◆ **About this exercise**: For the entries below, the expected answer is the line with "779x542 pixels.", the line with "This screenshot has height=924, width=1295.", and every line between them, exactly as written, and nothing more.

─── Entries shown

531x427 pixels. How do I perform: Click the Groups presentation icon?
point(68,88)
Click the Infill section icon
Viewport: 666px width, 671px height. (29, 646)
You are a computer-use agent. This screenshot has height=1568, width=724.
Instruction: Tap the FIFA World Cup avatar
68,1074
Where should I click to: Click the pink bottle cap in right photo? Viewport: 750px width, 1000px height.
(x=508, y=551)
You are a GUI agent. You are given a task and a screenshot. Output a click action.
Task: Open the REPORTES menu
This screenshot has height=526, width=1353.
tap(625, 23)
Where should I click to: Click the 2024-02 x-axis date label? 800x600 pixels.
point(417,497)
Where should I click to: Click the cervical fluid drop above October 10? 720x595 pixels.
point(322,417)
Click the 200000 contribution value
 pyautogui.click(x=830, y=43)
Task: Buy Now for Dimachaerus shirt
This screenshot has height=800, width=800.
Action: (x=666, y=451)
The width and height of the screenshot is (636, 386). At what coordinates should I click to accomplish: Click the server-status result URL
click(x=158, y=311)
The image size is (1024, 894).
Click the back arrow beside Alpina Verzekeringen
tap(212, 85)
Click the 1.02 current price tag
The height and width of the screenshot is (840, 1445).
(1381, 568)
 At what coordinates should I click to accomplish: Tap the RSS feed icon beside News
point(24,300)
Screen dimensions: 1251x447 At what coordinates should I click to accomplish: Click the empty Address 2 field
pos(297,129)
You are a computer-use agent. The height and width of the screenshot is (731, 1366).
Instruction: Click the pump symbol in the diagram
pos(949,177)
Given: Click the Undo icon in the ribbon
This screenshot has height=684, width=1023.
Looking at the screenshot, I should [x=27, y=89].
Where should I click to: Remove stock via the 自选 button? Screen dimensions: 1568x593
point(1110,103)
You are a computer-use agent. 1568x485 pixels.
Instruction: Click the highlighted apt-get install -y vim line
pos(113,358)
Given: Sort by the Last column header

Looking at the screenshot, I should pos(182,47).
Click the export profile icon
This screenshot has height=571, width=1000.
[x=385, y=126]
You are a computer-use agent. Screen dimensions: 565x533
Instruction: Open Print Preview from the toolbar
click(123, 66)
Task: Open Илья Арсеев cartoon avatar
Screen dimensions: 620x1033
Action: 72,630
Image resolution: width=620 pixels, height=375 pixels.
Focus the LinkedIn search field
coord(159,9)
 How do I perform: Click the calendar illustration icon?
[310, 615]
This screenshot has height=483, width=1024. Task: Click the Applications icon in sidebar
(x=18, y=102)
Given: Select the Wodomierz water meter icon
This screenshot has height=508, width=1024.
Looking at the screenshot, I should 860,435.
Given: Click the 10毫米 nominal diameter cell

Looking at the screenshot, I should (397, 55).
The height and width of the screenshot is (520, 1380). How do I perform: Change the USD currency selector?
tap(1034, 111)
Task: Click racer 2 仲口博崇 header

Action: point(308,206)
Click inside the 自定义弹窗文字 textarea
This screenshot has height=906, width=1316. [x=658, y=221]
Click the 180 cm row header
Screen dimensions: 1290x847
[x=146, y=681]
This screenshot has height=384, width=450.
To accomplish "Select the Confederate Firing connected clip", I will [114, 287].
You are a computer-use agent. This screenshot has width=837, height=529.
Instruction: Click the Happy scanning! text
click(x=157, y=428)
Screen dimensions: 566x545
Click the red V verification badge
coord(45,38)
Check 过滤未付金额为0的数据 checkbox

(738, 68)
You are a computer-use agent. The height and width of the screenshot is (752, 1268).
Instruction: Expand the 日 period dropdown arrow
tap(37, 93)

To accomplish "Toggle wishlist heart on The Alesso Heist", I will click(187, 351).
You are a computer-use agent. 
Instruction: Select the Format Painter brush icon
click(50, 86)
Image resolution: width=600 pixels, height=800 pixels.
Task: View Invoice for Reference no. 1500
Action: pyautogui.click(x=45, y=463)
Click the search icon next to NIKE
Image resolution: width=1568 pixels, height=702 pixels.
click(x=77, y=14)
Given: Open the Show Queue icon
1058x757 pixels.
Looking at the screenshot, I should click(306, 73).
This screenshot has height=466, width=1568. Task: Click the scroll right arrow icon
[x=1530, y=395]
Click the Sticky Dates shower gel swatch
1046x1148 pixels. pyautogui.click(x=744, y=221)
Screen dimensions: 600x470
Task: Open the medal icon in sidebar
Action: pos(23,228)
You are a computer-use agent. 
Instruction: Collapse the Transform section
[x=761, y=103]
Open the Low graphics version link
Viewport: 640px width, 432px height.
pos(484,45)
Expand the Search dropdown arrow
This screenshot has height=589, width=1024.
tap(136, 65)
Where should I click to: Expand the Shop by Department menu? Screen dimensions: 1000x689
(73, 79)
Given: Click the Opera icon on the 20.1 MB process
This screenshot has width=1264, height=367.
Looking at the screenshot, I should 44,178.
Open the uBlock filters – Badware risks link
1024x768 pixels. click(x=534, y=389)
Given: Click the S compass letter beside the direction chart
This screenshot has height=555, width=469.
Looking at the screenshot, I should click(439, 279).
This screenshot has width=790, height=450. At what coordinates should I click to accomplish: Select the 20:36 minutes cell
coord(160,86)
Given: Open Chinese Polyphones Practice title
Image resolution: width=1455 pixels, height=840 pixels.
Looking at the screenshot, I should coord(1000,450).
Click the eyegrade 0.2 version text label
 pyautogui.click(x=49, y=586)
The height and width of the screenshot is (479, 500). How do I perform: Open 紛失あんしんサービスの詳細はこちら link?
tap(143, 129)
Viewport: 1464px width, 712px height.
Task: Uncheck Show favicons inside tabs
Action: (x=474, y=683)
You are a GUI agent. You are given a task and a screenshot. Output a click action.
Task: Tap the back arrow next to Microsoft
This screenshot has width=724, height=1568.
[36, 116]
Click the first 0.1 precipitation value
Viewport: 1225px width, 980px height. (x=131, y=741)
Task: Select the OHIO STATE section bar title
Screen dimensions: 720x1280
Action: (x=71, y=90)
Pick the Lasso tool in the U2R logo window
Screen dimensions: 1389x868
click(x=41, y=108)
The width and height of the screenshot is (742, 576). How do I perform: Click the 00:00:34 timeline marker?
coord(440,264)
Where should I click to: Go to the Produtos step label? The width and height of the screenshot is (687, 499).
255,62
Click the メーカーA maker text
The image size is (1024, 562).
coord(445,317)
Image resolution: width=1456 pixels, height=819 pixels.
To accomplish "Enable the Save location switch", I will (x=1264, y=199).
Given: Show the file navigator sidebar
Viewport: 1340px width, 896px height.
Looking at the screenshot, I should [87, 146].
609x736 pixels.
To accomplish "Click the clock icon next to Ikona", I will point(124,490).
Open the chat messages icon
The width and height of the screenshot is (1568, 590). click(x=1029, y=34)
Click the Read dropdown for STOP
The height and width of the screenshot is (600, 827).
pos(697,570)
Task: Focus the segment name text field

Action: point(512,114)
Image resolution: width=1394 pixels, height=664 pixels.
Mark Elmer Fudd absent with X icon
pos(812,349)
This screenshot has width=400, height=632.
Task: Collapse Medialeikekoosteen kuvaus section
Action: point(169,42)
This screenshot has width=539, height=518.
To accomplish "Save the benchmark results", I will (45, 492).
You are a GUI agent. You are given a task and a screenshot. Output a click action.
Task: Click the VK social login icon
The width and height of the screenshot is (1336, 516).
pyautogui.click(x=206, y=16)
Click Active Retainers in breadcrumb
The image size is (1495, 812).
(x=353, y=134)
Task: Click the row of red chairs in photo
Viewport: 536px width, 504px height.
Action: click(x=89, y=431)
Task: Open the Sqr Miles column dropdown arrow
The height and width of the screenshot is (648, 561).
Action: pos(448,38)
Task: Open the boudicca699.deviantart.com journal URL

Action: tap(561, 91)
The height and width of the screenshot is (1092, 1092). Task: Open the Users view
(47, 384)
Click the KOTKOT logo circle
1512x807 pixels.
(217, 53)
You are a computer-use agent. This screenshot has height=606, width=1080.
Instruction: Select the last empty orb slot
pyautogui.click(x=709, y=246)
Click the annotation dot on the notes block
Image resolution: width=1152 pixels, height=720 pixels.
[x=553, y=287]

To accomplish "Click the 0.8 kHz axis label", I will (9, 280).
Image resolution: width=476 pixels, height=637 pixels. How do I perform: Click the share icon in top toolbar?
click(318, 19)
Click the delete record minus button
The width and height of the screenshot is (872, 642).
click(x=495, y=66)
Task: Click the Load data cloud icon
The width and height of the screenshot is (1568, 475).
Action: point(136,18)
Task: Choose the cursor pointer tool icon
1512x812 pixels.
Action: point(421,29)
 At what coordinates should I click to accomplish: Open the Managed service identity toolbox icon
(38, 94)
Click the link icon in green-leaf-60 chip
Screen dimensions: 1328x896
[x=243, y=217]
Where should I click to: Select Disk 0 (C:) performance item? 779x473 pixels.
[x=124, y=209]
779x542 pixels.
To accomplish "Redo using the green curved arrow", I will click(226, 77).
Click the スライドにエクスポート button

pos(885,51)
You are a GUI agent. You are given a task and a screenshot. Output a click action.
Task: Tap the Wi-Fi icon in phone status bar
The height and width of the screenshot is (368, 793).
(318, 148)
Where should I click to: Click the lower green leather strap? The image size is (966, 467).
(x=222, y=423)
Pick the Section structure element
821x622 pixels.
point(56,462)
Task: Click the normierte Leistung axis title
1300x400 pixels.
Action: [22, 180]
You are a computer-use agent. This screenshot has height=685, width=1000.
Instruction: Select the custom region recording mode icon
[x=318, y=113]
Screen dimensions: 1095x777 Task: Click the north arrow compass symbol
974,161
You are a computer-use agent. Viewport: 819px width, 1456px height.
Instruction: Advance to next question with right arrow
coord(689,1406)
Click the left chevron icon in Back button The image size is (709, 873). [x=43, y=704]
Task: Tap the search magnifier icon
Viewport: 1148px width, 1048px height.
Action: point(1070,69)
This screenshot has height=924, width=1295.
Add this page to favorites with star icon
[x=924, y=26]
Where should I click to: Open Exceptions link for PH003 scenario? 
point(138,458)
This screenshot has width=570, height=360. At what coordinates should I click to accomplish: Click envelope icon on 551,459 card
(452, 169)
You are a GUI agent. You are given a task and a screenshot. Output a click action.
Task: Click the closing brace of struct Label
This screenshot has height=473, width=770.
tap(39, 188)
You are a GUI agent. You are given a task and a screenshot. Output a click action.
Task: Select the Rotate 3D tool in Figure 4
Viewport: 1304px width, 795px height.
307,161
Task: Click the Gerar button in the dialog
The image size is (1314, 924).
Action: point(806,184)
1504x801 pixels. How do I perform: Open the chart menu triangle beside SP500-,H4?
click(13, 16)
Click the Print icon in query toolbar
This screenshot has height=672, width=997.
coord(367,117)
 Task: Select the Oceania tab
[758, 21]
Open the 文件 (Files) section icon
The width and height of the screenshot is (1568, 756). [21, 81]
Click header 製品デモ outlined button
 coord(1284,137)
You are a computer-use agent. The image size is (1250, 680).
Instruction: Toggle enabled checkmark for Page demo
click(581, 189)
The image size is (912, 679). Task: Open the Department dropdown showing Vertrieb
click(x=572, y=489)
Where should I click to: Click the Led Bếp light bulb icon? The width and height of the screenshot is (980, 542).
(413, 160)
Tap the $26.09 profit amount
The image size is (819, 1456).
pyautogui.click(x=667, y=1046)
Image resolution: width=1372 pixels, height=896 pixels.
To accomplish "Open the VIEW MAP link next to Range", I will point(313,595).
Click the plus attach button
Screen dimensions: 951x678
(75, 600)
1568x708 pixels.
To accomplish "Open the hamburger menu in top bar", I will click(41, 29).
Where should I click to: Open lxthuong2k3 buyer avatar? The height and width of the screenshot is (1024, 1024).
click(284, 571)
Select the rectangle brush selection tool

──────

◆ **Your solution**:
779x542 pixels.
To accomplish "Redo using the green curved arrow", I will click(226, 77).
Click the スライドにエクスポート button

pos(885,51)
You are a GUI agent. You are given a task and a screenshot. Output a click action.
Task: Tap the Wi-Fi icon in phone status bar
The height and width of the screenshot is (368, 793).
(318, 148)
Where should I click to: Click the lower green leather strap? The image size is (966, 467).
(x=222, y=423)
Pick the Section structure element
821x622 pixels.
point(56,462)
Task: Click the normierte Leistung axis title
1300x400 pixels.
Action: [22, 180]
You are a computer-use agent. This screenshot has height=685, width=1000.
Instruction: Select the custom region recording mode icon
[x=318, y=113]
Screen dimensions: 1095x777 Task: Click the north arrow compass symbol
974,161
You are a computer-use agent. Viewport: 819px width, 1456px height.
Instruction: Advance to next question with right arrow
coord(689,1406)
Click the left chevron icon in Back button The image size is (709, 873). [x=43, y=704]
Task: Tap the search magnifier icon
Viewport: 1148px width, 1048px height.
Action: point(1070,69)
This screenshot has height=924, width=1295.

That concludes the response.